** begin Information supplied **

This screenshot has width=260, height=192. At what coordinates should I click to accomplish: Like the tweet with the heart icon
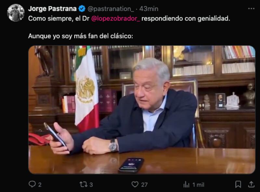click(x=135, y=185)
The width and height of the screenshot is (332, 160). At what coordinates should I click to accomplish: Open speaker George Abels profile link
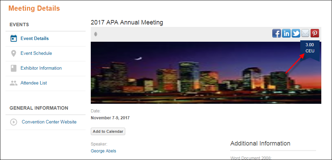(103, 151)
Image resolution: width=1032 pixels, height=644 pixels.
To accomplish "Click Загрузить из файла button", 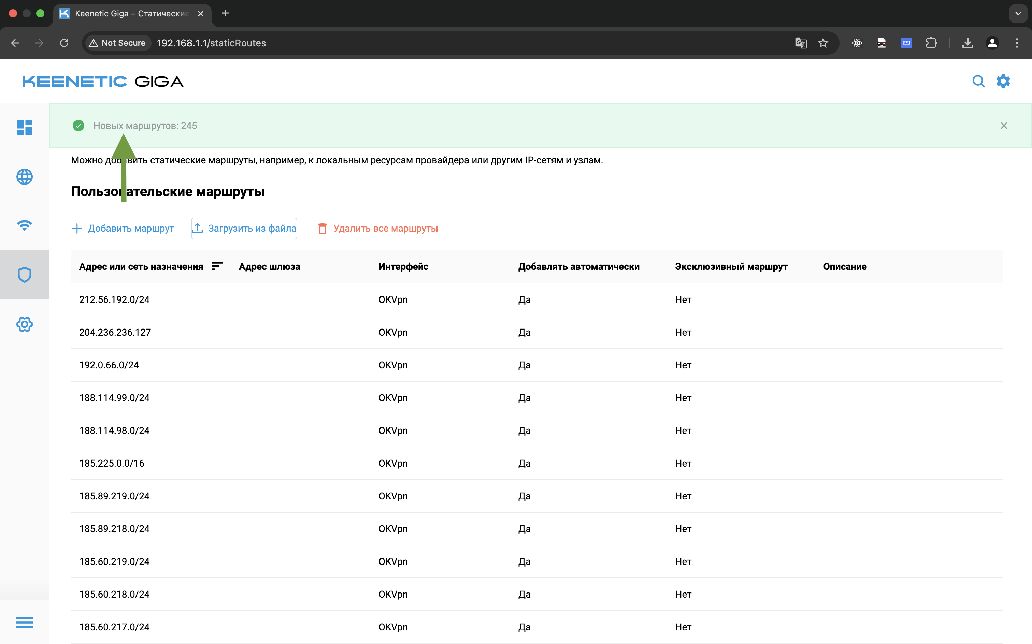I will 244,229.
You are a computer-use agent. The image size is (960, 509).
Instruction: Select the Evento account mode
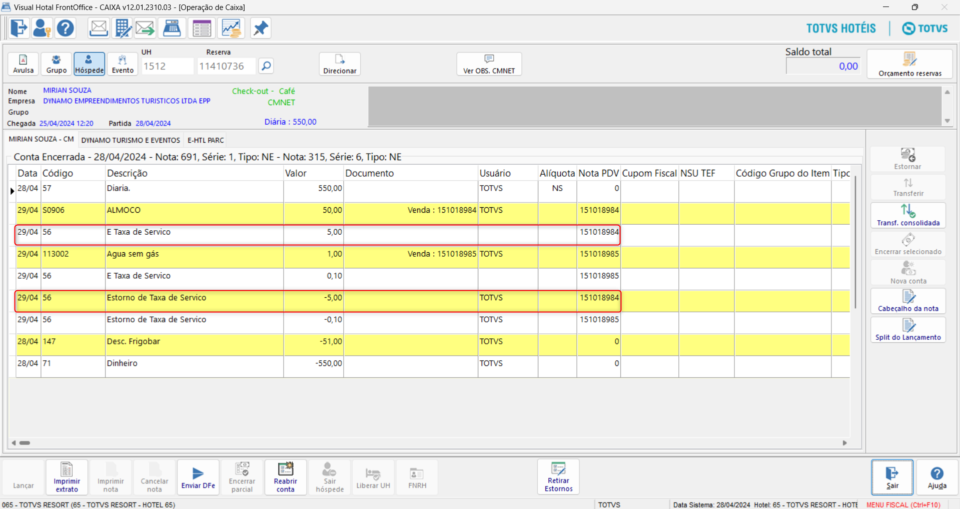(123, 64)
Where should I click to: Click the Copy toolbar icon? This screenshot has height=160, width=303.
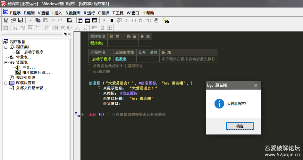point(38,20)
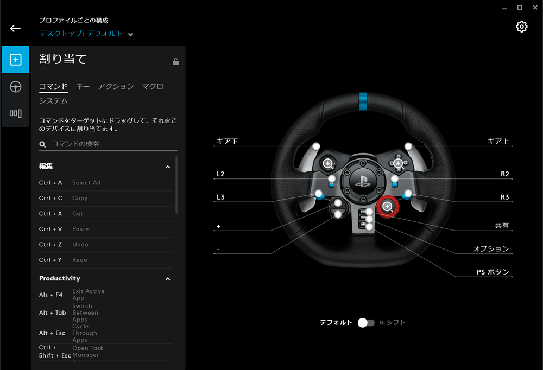This screenshot has height=370, width=543.
Task: Open the pedals view from the sidebar
Action: (x=15, y=113)
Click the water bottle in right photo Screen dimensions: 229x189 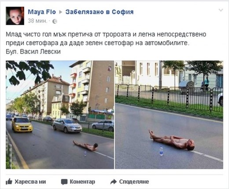[161, 151]
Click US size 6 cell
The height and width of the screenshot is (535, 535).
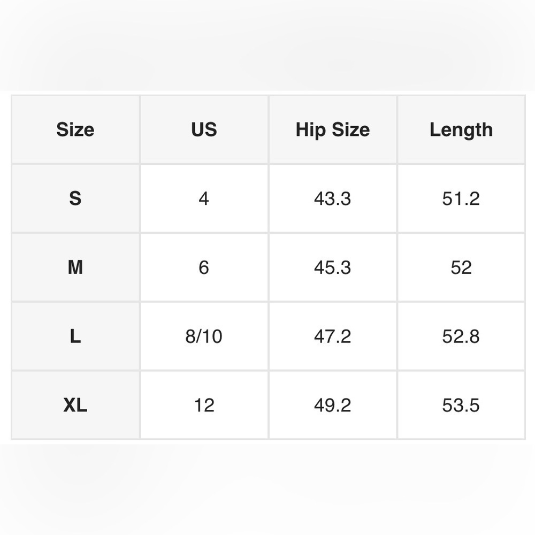point(204,267)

** end Information supplied **

**Requirements:** Which lines in the records above contain the word "Open"? Copy each of them in full.

**Task solution:**
The width and height of the screenshot is (332, 160). At what coordinates should I click to accomplish: Open speaker George Abels profile link
Task: Open the pedals view from the sidebar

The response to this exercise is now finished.